Des manifestants participent à une marche pour demander justice pour la disparition en 2014 de 43 étudiants de l'école normale rurale d'Ayotzinapa, à Mexico, Mexique, 26 septembre 2024 - REUTERS/ QUETZALLI NICTE-HA

Malgré tout, ce problème n'est pas nouveau ; il est utilisé depuis des années comme une tactique de répression sociale. Selon la Dre Carolina R. Silvestre, les disparitions forcées au Mexique ont commencé à être reconnues comme une forme de répression politique en 1968, pendant la « guerre sale », qui s'est prolongée jusqu'en 1982. L'État a utilisé les disparitions comme une tactique pour dissoudre les mouvements d'opposition au pouvoir du Parti révolutionnaire institutionnel (PRI), touchant aussi bien les leaders sociaux que les personnes étrangères à la politique. Les arrestations étaient arbitraires, sans mandat judiciaire, et les personnes étaient emmenées dans des centres clandestins.  

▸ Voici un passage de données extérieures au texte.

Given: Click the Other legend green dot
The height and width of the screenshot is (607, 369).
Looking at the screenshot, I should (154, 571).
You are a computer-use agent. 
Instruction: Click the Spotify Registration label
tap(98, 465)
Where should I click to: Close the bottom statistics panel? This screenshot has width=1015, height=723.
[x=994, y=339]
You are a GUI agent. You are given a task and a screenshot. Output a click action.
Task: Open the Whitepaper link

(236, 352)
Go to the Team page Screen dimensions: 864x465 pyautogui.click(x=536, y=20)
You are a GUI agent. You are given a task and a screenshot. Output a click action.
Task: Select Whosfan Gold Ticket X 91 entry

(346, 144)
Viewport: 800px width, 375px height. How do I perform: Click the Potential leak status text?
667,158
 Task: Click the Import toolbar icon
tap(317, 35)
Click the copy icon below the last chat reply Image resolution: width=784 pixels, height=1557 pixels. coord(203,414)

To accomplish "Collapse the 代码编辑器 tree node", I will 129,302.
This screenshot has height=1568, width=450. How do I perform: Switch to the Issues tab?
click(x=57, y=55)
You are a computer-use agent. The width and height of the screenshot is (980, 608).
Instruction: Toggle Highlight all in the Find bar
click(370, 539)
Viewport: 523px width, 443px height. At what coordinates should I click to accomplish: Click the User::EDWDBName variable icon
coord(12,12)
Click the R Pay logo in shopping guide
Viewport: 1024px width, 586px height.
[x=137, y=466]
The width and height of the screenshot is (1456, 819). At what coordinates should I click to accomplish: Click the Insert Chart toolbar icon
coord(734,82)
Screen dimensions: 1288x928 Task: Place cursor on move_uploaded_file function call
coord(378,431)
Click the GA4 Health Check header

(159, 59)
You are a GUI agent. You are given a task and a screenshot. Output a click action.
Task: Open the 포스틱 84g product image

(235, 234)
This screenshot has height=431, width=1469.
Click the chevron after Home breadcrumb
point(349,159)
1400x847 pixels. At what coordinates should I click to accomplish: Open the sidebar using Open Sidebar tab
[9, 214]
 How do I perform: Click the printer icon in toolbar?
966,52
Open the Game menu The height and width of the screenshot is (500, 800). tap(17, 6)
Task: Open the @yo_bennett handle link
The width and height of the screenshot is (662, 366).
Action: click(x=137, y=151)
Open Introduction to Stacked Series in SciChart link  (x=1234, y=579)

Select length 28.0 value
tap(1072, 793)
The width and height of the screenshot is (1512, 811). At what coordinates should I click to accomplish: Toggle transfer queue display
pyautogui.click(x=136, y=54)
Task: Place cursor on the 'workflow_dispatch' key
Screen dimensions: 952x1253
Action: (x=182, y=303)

Les disparitions forcées ont continué à être utilisées à d'autres moments de l'histoire du Mexique, y compris ces dernières années, où le concept de « criminalité organisée » a été utilisé pour dissimuler des disparitions et détourner la responsabilité de l'État, semant la confusion dans la population quant à la nature de ces crimes et rendant difficile l'accès à la justice. 

Le président du Parti révolutionnaire institutionnel (PRI) Alejandro Moreno - REUTERS/ HENRY ROMERO

En tout état de cause, les chiffres des disparitions ne peuvent continuer à être dissimulés derrière des discours politiques. Il est temps que la société s'unisse, reconnaisse l'ampleur du problème et exige un plan d'action qui dépasse la corruption interne. Actuellement, plus de 125 000 personnes sont toujours portées disparues sur le territoire mexicain. Comme cela a été dit, cela a provoqué une frustration croissante parmi des milliers de familles, qui sont fatiguées d'être trompées par d'innombrables promesses non tenues. Ils exigent des réponses et, si le gouvernement n'est pas en mesure de les protéger, qui d'autre le fera ? 

Le peuple mexicain ne peut pas faire face seul à un problème d'une telle ampleur, il a besoin du soutien d'organisations internationales capables d'enquêter et de poursuivre les crimes qui portent atteinte aux droits de l'homme, afin de mettre fin à cette période de terreur et de parvenir à un pays libre de corruption et sûr pour les générations futures.